Secret Slasha — The Buffy the Vampire Slayer & Angel Slash Fanfiction Secret Santa Project
Secret Slasha — The Buffy the Vampire Slayer & Angel Slash Fanfiction Secret Santa Project

Rich Men Know Better
By Lee Greene
For A Secret Slasha Dropout

He braced his foot against the brick wall and came into a harsh collapse. He was too tall for catacombs of Pompeii's brothels, but no one ever complained about having to bend him over.

Most of the men would finish, scratch their chests, yawn, and duck out as fast as they came. The librarian had a different alchemy: bronze coins became silver for a good story of hearth and home beyond the northern borders.

When he came to Pompeii, he could've become a free laborer and worn down more than his knees before he made a third of what he brought in at the Lupanar. He could've been a rich man's concubine and never seen the light of day. He wasn't rich or free by his father's standards, but that was why there was a continent between them. It was bittersweet to force his thoughts back to Britannia, but the librarian would stroke his hair and press hard-earned coin into his hand for more.

The librarian may have been disappointed to learn the blue men were merely men, but he'd stay for hours listening to the tales of Borvo and Aveta, Verbeia and Epona. The whore thought him merely an eccentric until his confession: his discovery of giants in the hills.

No one could account for the rumbling underfoot or why the water smelled of sulfur; strong men went up to work on the aquaducts and came back spooked. The librarian worked for Pliny: he'd gone through every document in the senator's stacks, every useless detail. The librarian made him swear not to tell a soul; he acquiesced to those pleading eyes with cock on his mouth. There was always the potential for profit in promises.

Rich men know better than to reveal their secrets to their whores.

The librarian was not a rich man.

 

"I found her," he exclaimed. "I've been auguring for months now and I finally found her. I want you to teach her everything you know."

He pushed a dazed child forward, at first look a boy. "She's Germanic," he explained. "You know how they are." The whore nodded. She looked terrified and malnourished. Her long blonde hair was surely now atop one of Rome's balding dowagers, trailing past her pearls into the depths her decollatage.
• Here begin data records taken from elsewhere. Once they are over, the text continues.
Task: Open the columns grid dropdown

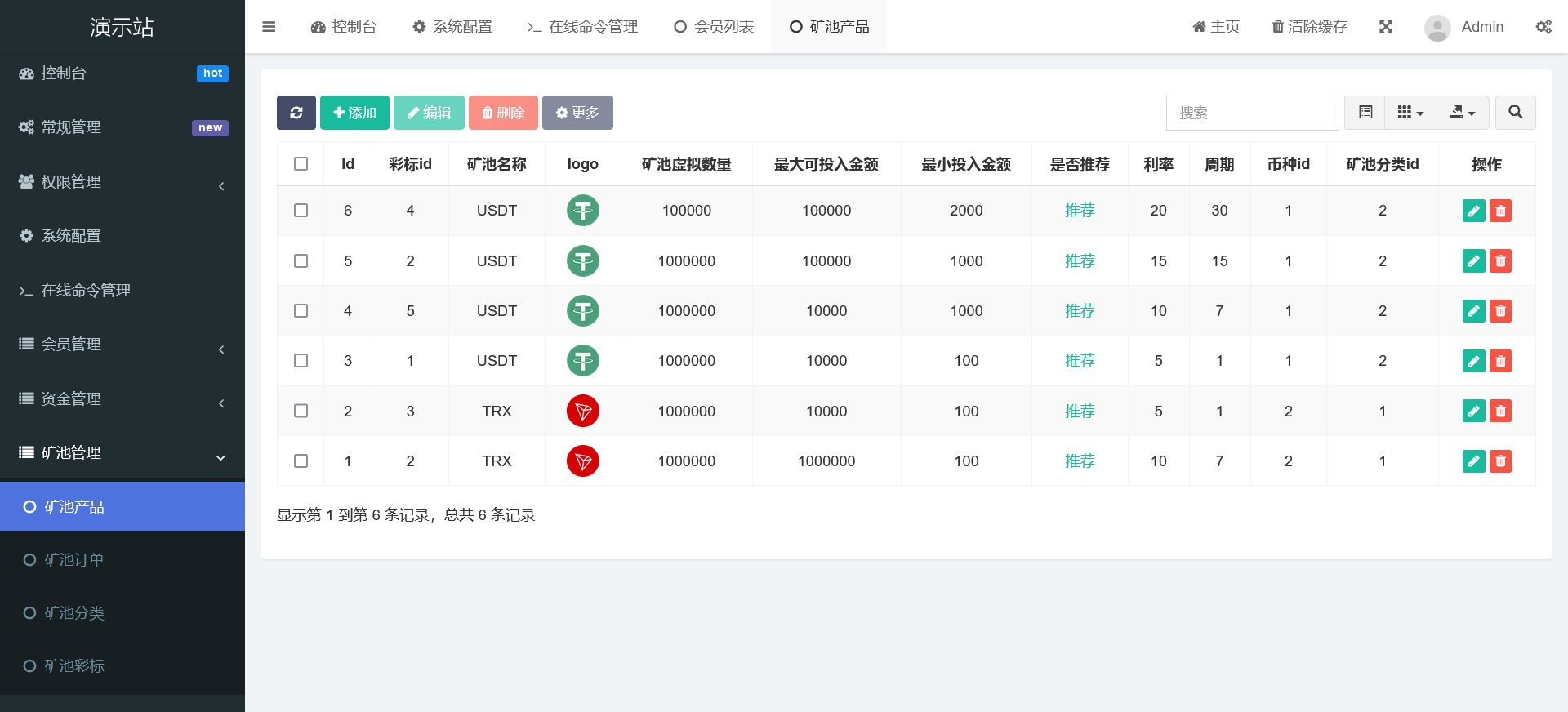Action: 1410,113
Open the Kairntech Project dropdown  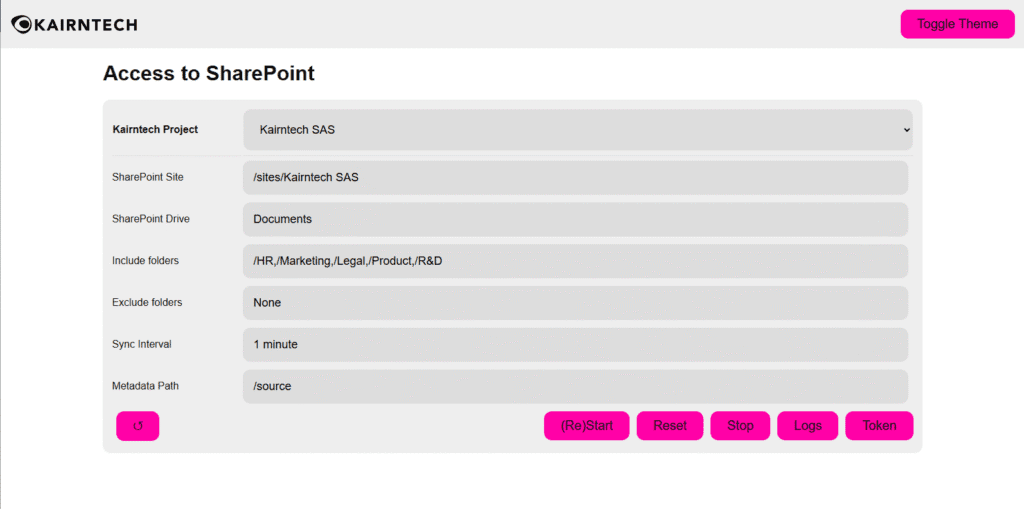577,130
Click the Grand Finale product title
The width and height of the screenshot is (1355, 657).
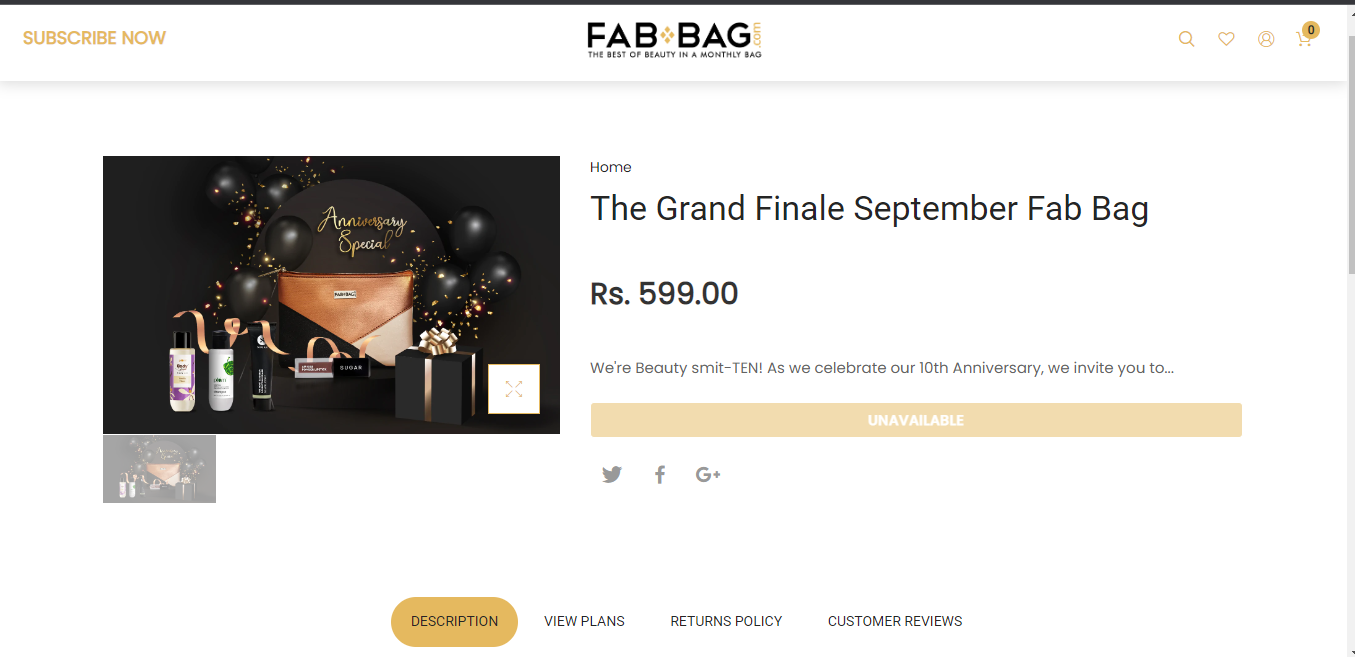[869, 209]
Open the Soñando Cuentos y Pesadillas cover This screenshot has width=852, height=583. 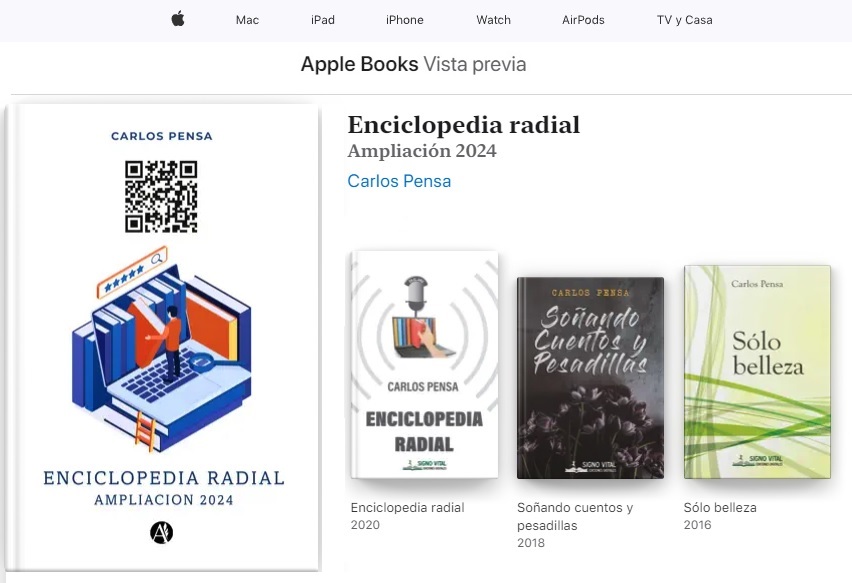(591, 378)
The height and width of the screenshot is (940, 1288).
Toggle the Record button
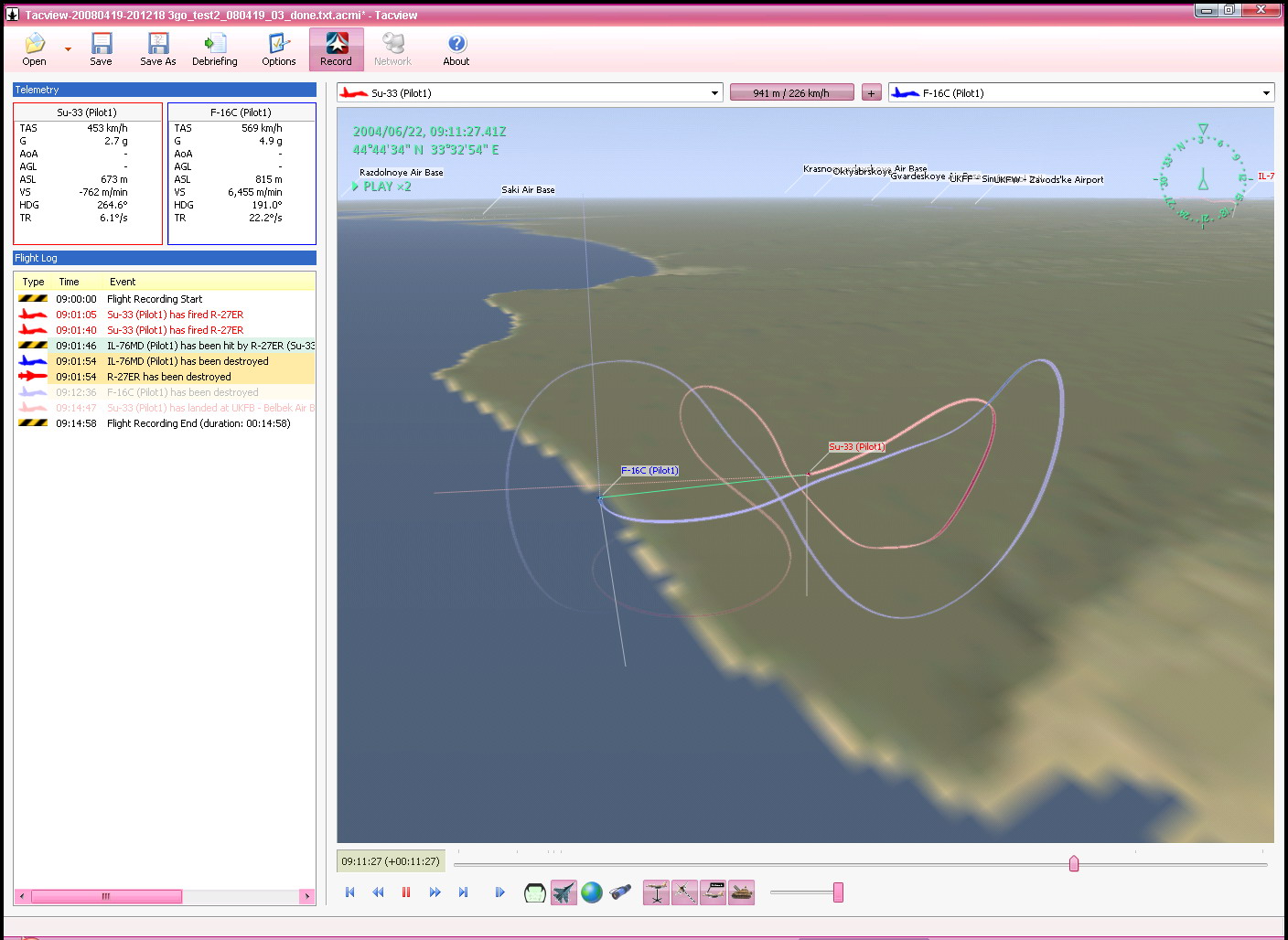coord(336,48)
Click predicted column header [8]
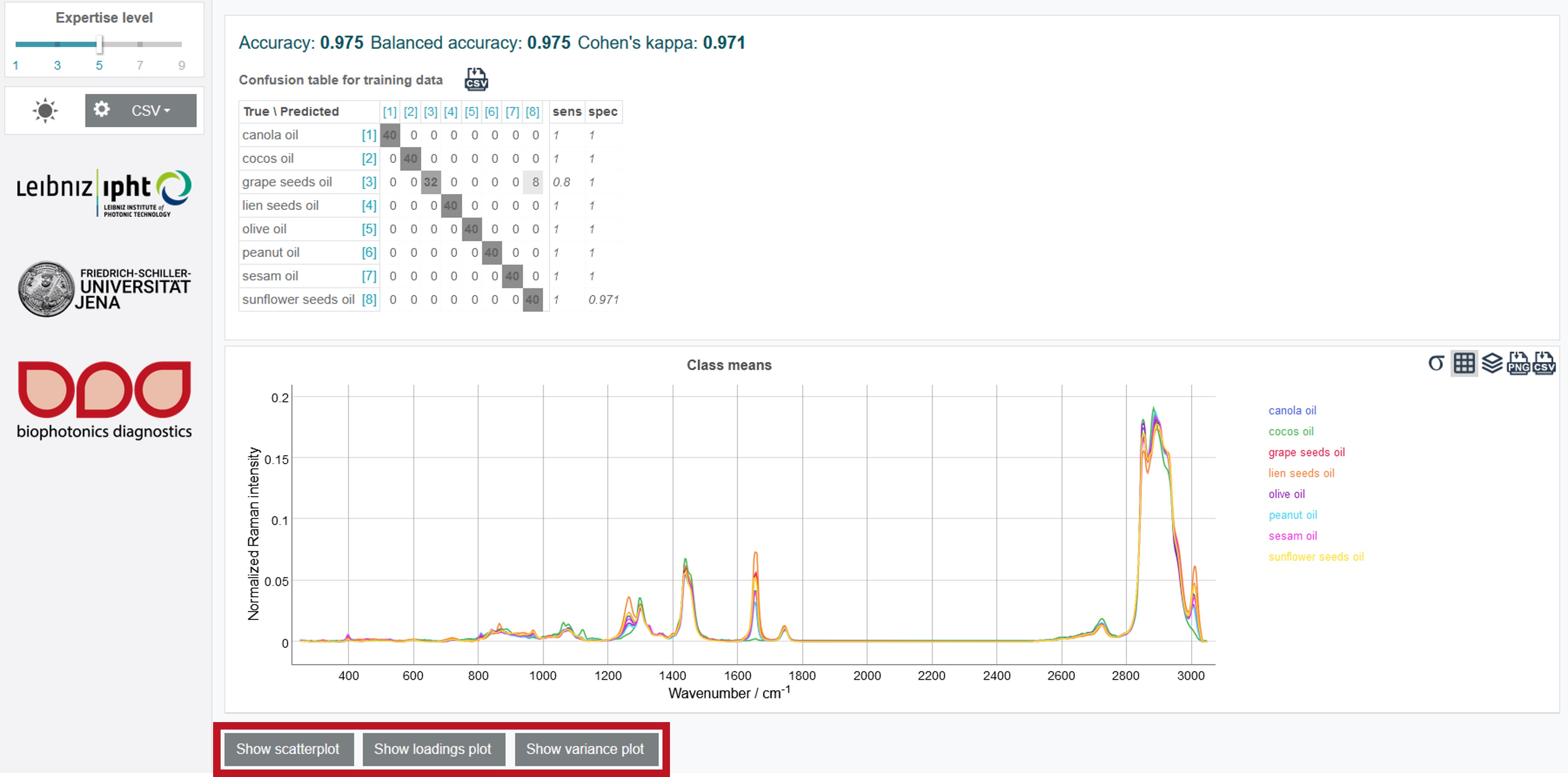This screenshot has width=1568, height=777. (x=532, y=112)
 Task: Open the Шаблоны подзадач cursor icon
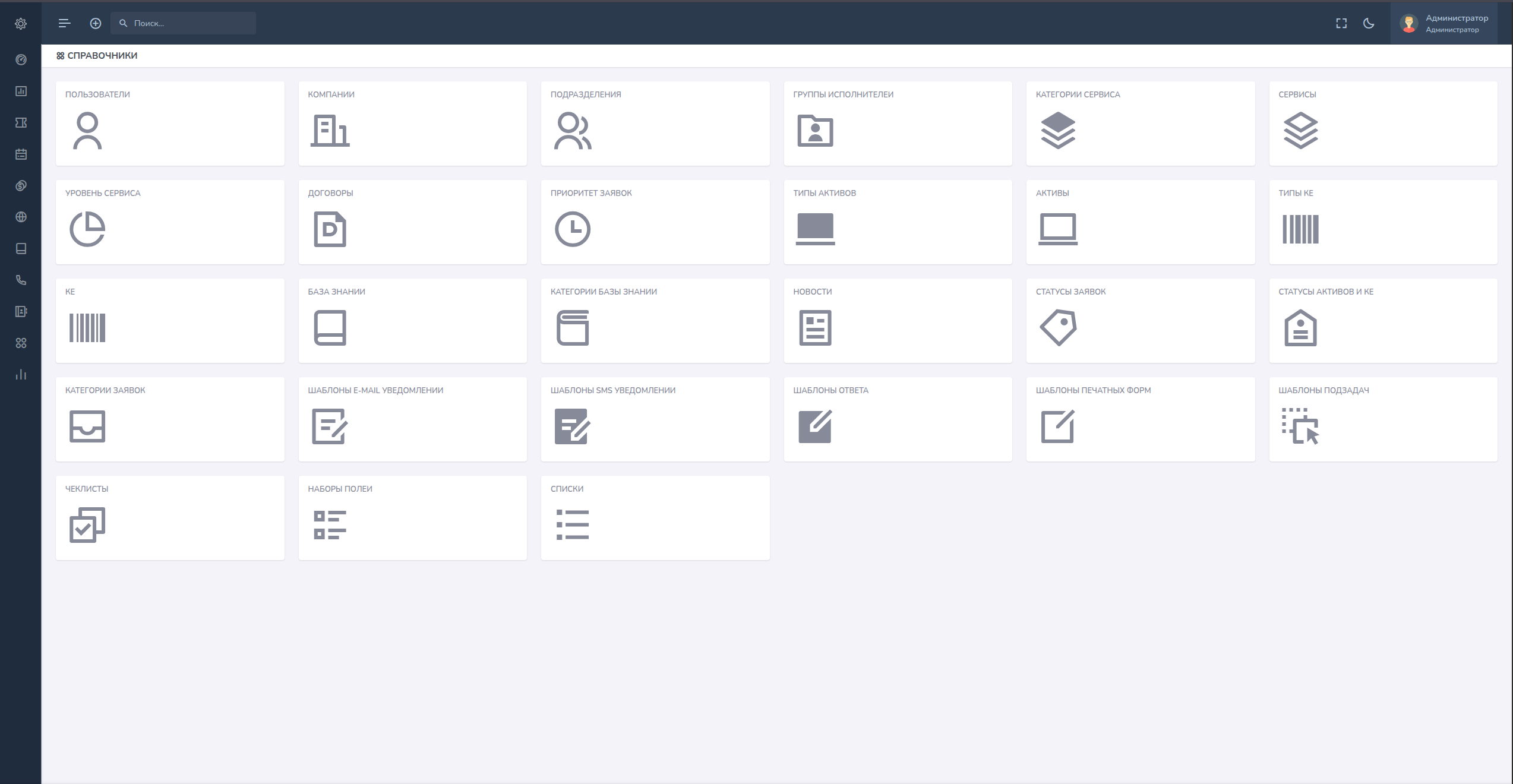click(x=1300, y=426)
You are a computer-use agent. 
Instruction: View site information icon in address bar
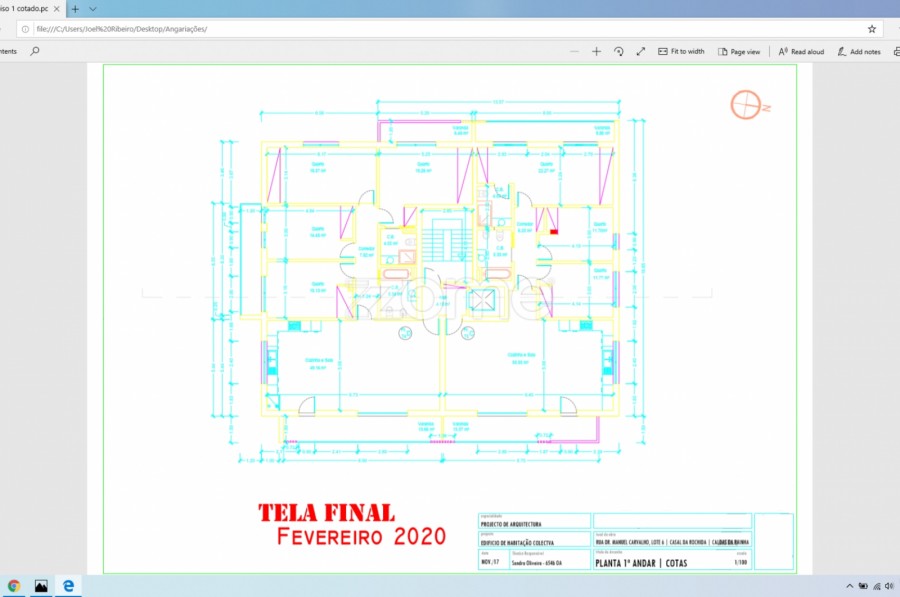coord(24,29)
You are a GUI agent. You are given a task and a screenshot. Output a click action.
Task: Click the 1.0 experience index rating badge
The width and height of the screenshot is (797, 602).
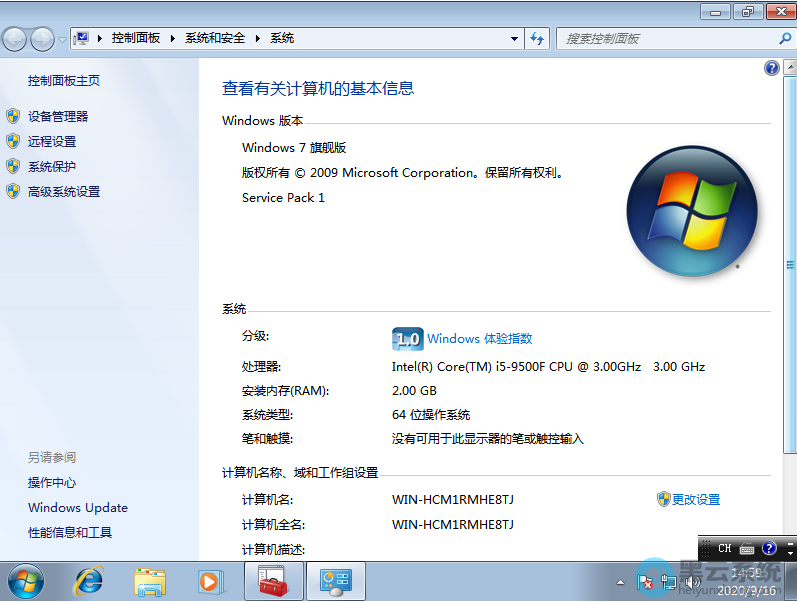pyautogui.click(x=407, y=339)
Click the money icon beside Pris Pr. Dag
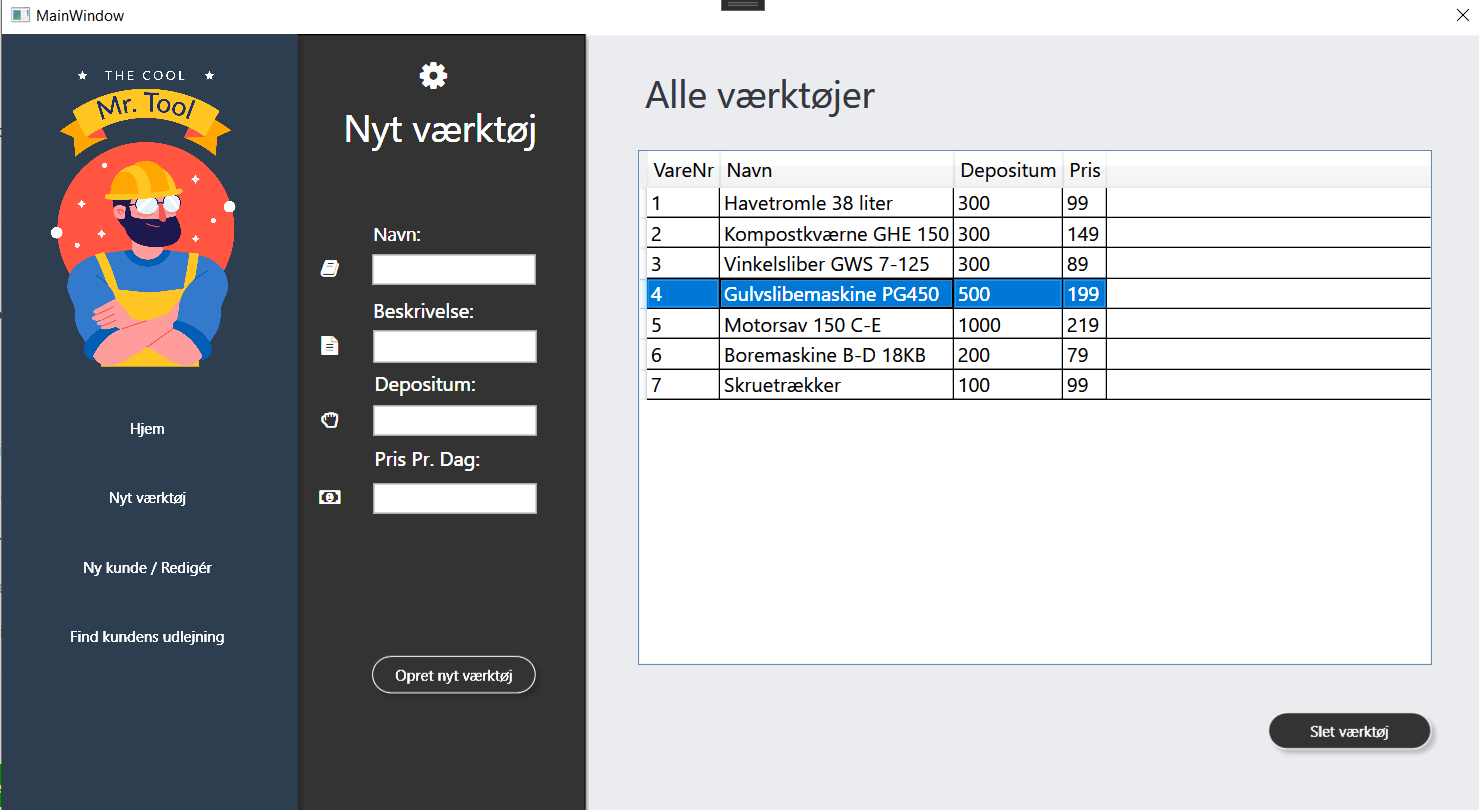The height and width of the screenshot is (810, 1479). point(329,497)
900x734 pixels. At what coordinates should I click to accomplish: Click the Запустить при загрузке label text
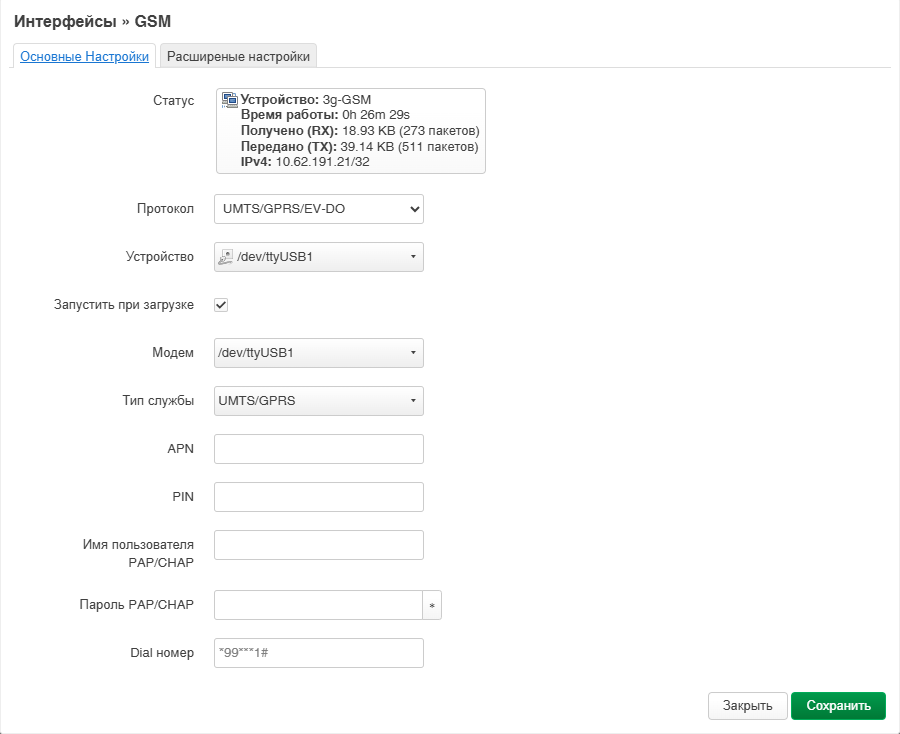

"Tell her how to know when a horned man is Cernunnos. Tell her how to capture the stag will vomit coins into her hands. Tell her the real names of the gods, the true names that Caesar never heard. Tell her everything she needs to know. Because she will save us. She is strong, fast, and heals to the cut like it never happened. It is written on the entrails of every dove in Rome. Do you understand? I have found her, and I need your help before we are to go to the hills. I know it seems impossible, but she is portended to defeat the creatures in the darkness. The giants may be more powerful than man, but they are not more powerful than the Fates. There is hope."

 

They did not declare a civilized war.

The giants looked down from Mount Vesuvius to see the Romans worshipping their god of fire. The next day, they sent up their own behemoth column of smoke. A battle cry. A mockery.

For a month, the whore had humored the librarian; when the conversation turned to giants, he feigned shivers of fright (as desired as any shiver of pleasure. And as lucrative). When he looked to the hills, he realized every word from the librarian's mouth was true. The ground quaked under their heavy feet as they had amassed their legions; then those monsters sounded their horns and soft rocks rained down. Surely, this was merely an overture to a magnitude of horrors never seen in any mortal war.

He had gathered up his valuables -- his mother's ring, his savings, a small box of figs -- but he took one look at the throngs in the street and couldn't take another step. The city thrashed; what Roman ever imagined himself a refugee? It was madness: the librarian and the girl would be killed. Then the people by the sea would be killed, the people in the roads would be killed, and he himself would be killed.

But just maybe that sweet, daft man was right, maybe that nymph would fight back the giants. Maybe they would come back, maybe the women would stop wailing, maybe the city would stop burning. He closed his eyes and sent up a silent prayer that librarian would come back to him and pay off that last goodbye kiss he hadn't paid for. He closed his eyes and dreamed of raising up a new home made of the bones of slain giants.